● To do
The answer is a stretch of the material below, returned exactly: the line containing "921x725 pixels. Task: Open", the line containing "You are a computer-use agent. Screen", and all lines between.

● Data provided
-- -- --

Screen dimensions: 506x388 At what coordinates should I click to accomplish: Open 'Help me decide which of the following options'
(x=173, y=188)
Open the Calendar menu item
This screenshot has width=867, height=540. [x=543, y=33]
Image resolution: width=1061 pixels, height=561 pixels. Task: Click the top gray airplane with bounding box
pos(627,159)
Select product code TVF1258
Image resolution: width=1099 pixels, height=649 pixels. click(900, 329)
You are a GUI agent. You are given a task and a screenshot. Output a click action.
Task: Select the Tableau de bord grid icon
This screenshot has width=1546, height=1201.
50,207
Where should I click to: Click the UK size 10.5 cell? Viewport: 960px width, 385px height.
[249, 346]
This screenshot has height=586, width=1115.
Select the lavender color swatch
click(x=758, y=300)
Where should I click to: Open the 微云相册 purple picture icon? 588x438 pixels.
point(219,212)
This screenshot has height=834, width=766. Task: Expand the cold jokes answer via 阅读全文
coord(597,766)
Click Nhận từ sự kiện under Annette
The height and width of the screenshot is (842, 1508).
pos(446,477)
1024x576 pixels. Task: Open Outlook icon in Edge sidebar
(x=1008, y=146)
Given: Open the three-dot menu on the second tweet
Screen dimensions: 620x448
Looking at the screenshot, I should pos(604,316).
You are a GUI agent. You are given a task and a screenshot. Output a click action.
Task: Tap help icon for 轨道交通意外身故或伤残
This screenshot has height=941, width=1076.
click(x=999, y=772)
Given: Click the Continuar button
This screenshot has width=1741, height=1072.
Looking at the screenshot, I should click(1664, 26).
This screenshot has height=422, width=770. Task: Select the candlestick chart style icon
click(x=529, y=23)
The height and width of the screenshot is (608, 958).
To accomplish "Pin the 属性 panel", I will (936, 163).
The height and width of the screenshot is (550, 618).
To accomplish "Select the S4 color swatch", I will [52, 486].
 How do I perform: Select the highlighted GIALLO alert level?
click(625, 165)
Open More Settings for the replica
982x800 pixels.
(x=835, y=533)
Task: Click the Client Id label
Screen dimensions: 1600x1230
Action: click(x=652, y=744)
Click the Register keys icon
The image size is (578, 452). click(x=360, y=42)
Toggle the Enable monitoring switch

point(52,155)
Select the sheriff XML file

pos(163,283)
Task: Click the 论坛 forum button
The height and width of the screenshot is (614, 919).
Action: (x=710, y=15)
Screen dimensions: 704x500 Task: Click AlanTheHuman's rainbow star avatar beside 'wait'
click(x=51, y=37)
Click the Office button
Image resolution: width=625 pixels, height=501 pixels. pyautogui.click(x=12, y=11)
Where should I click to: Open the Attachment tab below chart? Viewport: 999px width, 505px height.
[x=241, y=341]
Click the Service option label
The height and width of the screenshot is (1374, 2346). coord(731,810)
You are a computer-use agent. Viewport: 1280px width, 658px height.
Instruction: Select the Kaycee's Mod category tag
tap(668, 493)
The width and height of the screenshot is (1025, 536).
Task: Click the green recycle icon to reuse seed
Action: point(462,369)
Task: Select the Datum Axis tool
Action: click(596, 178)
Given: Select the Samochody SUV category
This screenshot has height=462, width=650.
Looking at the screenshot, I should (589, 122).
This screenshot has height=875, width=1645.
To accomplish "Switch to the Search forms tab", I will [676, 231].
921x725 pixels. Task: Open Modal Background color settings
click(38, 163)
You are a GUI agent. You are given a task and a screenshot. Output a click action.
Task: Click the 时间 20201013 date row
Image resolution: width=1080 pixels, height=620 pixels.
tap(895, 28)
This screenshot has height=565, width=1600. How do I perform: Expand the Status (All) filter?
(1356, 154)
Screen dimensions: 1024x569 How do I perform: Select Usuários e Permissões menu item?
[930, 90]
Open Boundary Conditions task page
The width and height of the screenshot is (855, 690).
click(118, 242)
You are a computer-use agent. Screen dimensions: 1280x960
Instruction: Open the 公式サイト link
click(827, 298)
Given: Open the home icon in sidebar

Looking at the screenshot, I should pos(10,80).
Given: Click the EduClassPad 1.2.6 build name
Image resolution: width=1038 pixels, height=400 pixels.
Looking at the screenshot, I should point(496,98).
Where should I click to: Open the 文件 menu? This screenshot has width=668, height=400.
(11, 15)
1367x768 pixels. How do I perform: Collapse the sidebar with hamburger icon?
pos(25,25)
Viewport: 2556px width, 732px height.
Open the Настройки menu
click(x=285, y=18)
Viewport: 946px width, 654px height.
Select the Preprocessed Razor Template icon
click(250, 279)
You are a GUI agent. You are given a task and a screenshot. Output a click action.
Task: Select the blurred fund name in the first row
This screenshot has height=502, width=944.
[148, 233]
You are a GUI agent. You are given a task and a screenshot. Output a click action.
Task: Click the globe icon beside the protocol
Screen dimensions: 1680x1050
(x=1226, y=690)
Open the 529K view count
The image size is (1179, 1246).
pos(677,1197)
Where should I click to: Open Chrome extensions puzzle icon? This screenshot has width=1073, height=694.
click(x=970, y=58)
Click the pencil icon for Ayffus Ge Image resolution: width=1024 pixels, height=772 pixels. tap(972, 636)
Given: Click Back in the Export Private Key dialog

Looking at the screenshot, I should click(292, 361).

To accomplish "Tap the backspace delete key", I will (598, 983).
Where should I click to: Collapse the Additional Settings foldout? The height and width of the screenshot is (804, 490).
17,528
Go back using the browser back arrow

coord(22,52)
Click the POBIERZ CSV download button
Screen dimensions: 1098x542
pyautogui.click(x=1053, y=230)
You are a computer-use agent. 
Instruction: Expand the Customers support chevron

-- -- --

● Task solution
921x725 pixels. Task: Open Modal Background color settings
click(38, 163)
You are a GUI agent. You are given a task and a screenshot. Output a click action.
Task: Click the 时间 20201013 date row
Image resolution: width=1080 pixels, height=620 pixels.
tap(895, 28)
This screenshot has height=565, width=1600. How do I perform: Expand the Status (All) filter?
(1356, 154)
Screen dimensions: 1024x569 How do I perform: Select Usuários e Permissões menu item?
[930, 90]
Open Boundary Conditions task page
The width and height of the screenshot is (855, 690).
click(118, 242)
You are a computer-use agent. Screen dimensions: 1280x960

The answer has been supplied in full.